I'm looking at the trilinear example in this Wikipedia article. I would like to translate this example to the case $f:R\times R\times R\rightarrow R$, where $R$ is the real number line. The basis vector set for each vector space $R^1=R$ is $\{\textbf{e}\}=\{(1)\}$. The article seems to claim that for any $\textbf{a}=(a),\textbf{b}=(b),\textbf{c}=(c)\in R^1$, $f(\textbf{a},\textbf{b},\textbf{c})=f(a,b,c)$ can be expressed in the form $abc\times f(\textbf{e},\textbf{e},\textbf{e})=abc\times f(1,1,1)$.
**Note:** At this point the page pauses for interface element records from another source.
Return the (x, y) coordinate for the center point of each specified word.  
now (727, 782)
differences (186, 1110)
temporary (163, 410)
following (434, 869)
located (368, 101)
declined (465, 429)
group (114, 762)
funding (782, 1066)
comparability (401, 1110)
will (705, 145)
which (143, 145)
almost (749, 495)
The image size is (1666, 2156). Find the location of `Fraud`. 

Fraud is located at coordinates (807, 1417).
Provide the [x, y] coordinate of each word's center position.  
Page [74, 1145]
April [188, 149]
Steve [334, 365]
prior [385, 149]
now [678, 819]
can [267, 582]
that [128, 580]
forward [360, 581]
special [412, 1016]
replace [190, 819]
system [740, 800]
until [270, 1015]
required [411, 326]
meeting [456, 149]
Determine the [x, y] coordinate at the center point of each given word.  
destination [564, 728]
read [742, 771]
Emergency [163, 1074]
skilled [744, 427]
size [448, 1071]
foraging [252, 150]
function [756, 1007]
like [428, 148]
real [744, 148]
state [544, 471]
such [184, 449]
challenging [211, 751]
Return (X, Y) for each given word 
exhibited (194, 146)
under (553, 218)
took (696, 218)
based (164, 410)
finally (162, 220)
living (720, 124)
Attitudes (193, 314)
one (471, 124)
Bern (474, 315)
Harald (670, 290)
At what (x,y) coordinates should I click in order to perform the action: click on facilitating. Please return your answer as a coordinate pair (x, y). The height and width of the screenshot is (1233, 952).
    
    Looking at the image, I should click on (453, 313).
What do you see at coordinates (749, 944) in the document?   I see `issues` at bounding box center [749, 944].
Suppose the multilinear function is $f(x,y,z)=xy+z$. Then $f(2,3,4)=10$. Also, $f(\textbf{e},\textbf{e},\textbf{e})=f(1,1,1)=2$. So according to the article, the answer to $f(2,3,4)$ should be $2\times 3\times 4\times f(1,1,1)=24\times 2 = 48$. But $48$ is incorrect because $48\neq 10$. So I must have incorrectly translated the formula. What is the correct translation?
$f$ is a multilinear polynomial, but not a multilinear map. While both must form a straight line in each variable when all others are held constant, a multilinear map must additional obey the linearity homomorphism.